Extended semantics for fields declaration

Extended semantics allows not only declaration itself, but also a metadata definition. User could augment fields with text metadata and arbitrary structured resources. User could access metadata and resources at runtime via reflection API provided by Metaresc. Field declaration is presented as positional set of parameters in parentheses:

(type, name, _suffix_, _text\_metadata_, _{ pointer\_on\_resources\_array }_, _resource\_type_, _resources\_array\_size_)

Only the first two parameters are mandatory, the rest are optional.

  1. type is a field type
  2. name is a field name
  3. suffix is used for declaration of arrays, function pointers and bitfields
  4. text_metadata is a user defined string
  5. pointer_on_resources_array is a void* pointer that user can
    initialize with a pointer on array of structured resources
  6. resource_type is a string that defines type of resource pointer
  7. resource_array_size is an integer value that denotes size of
    resource array

text_metadata and resource information are available at run-time through reflection API.

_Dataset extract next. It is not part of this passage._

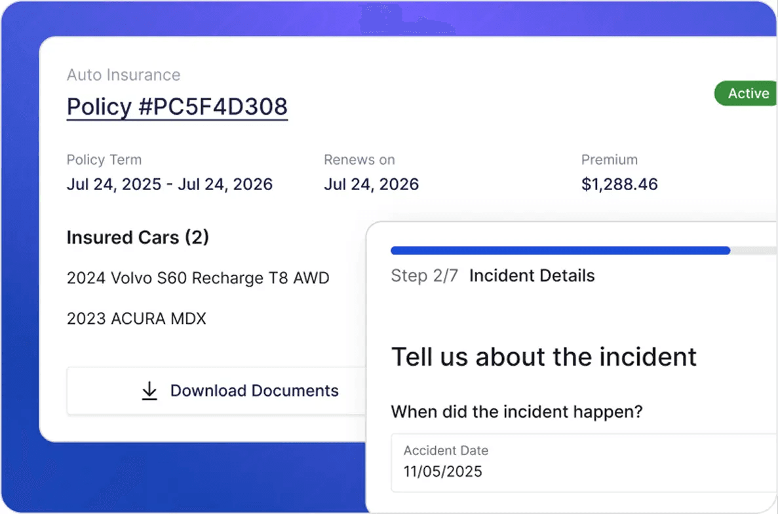The image size is (778, 514).
Task: Click the Jul 24, 2026 renewal date
Action: tap(371, 184)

Example below demonstrates extended semantics:

TYPEDEF_STRUCT (sample_t,
		(int, field),
		(int *, pointer),
		(int **, double_pointer),
		(int, array1d, [2]),
		(int, array2d, [2][2]),
		(int, array3d, [2][2][2]),
		(int, array4d, [2][2][2][2]),
		(int *, pointers_array, [2]),
		(int, function, (int)),
		(int, int_bitfield, : sizeof (int) * __CHAR_BIT__ - 1),
		(bool, bool_bitfield, : 1),
		(int, metadata, /* suffix */, "text metadata"),
		(int, void_resource, /* suffix */, /* text metadata */, { "string as a void pointer" }),
		(int, structured_resource, /* suffix */, /* text metadata */, { (sample_t[]){{0}} }, "sample_t"),
		(int, structured_resources_array, /* suffix */, /* text metadata */, { (sample_t[]){{0}, {1}} }, "sample_t", 2 * sizeof (sample_t)),
		);

Non-serializable fields

For the fields that should not be serialized use keyword VOID as a prefix for declaration. Metaresc still detect type of those fields, but skip them at the serialization/deserialization process. Note that function pointers needs to be declared without braces and asterisk, and asterisk for pointers should be a part of type, but not a field name. Sample declaration as follows:

TYPEDEF_STRUCT (non_serializable_t,
		VOID (int, field),
		VOID (int *, pointer),
		VOID (int, array, [2]),
		VOID (int, function, (int)),
		VOID (int, bitfield, : 4),
		);

Field declaration

Type of the field may consist of multiple tokens and could include keywords: const, volatile, restrict, struct, union, enum. Name of the field must be strictly one token.

Pointer declaration

Metaresc is capable to resolve pointers on basic types and on custom user's types. char * is treated as pointer on a NULL-terminated string, but not a pointer on a single character. Double pointers are also supported.

Default serialization of a pointer is a single instance of designated type, but Metaresc also supports representation of pointers as arrays of variable size. Size of the array in this case should provided as another field of the same structure. User may specify name of this field via structured resource of the pointer field. There are two options how this could be done.

  1. User may specify name of the size field as a string and denote that type of the resource is a "string". Sample declaration as follows:
TYPEDEF_STRUCT (resizable_array_t,
		(sample_t *, array, /* suffix */, /* text metadata */, { "array_size" }, "string"),
		ssize_t array_size,
		);

Existence of the size field could be validated only at the run-time, so this method makes a loosely-coupled definition.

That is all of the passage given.